▶ THE REQUEST
Retype every line of the items below, character for character.

▶ Items for locating displayed elements
________________________

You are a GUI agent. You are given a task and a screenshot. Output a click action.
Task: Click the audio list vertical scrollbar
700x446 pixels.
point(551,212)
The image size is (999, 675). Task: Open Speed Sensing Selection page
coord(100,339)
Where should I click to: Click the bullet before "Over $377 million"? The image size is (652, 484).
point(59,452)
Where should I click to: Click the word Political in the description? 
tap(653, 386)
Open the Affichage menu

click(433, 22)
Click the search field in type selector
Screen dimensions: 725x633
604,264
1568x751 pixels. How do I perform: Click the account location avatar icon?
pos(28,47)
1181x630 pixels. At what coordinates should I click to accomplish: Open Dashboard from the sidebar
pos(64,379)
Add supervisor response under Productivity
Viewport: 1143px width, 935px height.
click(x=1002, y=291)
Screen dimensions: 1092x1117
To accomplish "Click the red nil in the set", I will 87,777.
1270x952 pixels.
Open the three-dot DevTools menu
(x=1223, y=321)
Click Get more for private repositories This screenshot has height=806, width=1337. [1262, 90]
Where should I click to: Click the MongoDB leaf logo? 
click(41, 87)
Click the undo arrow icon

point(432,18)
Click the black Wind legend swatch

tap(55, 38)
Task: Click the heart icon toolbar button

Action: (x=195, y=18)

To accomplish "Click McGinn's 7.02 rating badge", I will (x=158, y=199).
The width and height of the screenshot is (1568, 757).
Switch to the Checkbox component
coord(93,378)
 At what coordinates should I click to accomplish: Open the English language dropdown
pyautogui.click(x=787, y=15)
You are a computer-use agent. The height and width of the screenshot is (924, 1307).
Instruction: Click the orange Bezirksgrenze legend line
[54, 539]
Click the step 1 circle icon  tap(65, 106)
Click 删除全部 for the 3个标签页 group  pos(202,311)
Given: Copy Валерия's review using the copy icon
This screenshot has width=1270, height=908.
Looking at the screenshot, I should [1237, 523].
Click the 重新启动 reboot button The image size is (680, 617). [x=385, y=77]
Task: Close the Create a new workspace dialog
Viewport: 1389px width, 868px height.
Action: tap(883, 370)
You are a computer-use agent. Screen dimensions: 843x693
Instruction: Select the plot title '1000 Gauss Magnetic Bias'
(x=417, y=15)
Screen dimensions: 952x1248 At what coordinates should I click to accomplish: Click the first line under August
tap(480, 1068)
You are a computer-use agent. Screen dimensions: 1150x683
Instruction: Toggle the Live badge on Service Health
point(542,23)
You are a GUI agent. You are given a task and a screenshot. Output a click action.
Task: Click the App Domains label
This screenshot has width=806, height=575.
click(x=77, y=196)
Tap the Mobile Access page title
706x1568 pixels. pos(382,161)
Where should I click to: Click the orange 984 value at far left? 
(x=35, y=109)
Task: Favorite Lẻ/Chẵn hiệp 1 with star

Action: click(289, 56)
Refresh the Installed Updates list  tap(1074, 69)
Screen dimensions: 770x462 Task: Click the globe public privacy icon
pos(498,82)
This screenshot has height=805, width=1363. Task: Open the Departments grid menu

________________________

▶ RESPONSE TO THIS TASK
You are a GUI agent. You are given a task and a screenshot. Output a click action.
Task: Click the audio list vertical scrollbar
700x446 pixels.
point(551,212)
The image size is (999, 675). Task: Open Speed Sensing Selection page
coord(100,339)
Where should I click to: Click the bullet before "Over $377 million"? The image size is (652, 484).
point(59,452)
Where should I click to: Click the word Political in the description? 
tap(653, 386)
Open the Affichage menu

click(433, 22)
Click the search field in type selector
Screen dimensions: 725x633
604,264
1568x751 pixels. How do I perform: Click the account location avatar icon?
pos(28,47)
1181x630 pixels. At what coordinates should I click to accomplish: Open Dashboard from the sidebar
pos(64,379)
Add supervisor response under Productivity
Viewport: 1143px width, 935px height.
click(x=1002, y=291)
Screen dimensions: 1092x1117
To accomplish "Click the red nil in the set", I will 87,777.
1270x952 pixels.
Open the three-dot DevTools menu
(x=1223, y=321)
Click Get more for private repositories This screenshot has height=806, width=1337. [1262, 90]
Where should I click to: Click the MongoDB leaf logo? 
click(41, 87)
Click the undo arrow icon

point(432,18)
Click the black Wind legend swatch

tap(55, 38)
Task: Click the heart icon toolbar button

Action: (x=195, y=18)

To accomplish "Click McGinn's 7.02 rating badge", I will (x=158, y=199).
The width and height of the screenshot is (1568, 757).
Switch to the Checkbox component
coord(93,378)
 At what coordinates should I click to accomplish: Open the English language dropdown
pyautogui.click(x=787, y=15)
You are a computer-use agent. The height and width of the screenshot is (924, 1307).
Instruction: Click the orange Bezirksgrenze legend line
[54, 539]
Click the step 1 circle icon  tap(65, 106)
Click 删除全部 for the 3个标签页 group  pos(202,311)
Given: Copy Валерия's review using the copy icon
This screenshot has width=1270, height=908.
Looking at the screenshot, I should [1237, 523].
Click the 重新启动 reboot button The image size is (680, 617). [x=385, y=77]
Task: Close the Create a new workspace dialog
Viewport: 1389px width, 868px height.
Action: tap(883, 370)
You are a computer-use agent. Screen dimensions: 843x693
Instruction: Select the plot title '1000 Gauss Magnetic Bias'
(x=417, y=15)
Screen dimensions: 952x1248 At what coordinates should I click to accomplish: Click the first line under August
tap(480, 1068)
You are a computer-use agent. Screen dimensions: 1150x683
Instruction: Toggle the Live badge on Service Health
point(542,23)
You are a GUI agent. You are given a task and a screenshot. Output a click action.
Task: Click the App Domains label
This screenshot has width=806, height=575.
click(x=77, y=196)
Tap the Mobile Access page title
706x1568 pixels. pos(382,161)
Where should I click to: Click the orange 984 value at far left? 
(x=35, y=109)
Task: Favorite Lẻ/Chẵn hiệp 1 with star

Action: click(289, 56)
Refresh the Installed Updates list  tap(1074, 69)
Screen dimensions: 770x462 Task: Click the globe public privacy icon
pos(498,82)
This screenshot has height=805, width=1363. Task: Open the Departments grid menu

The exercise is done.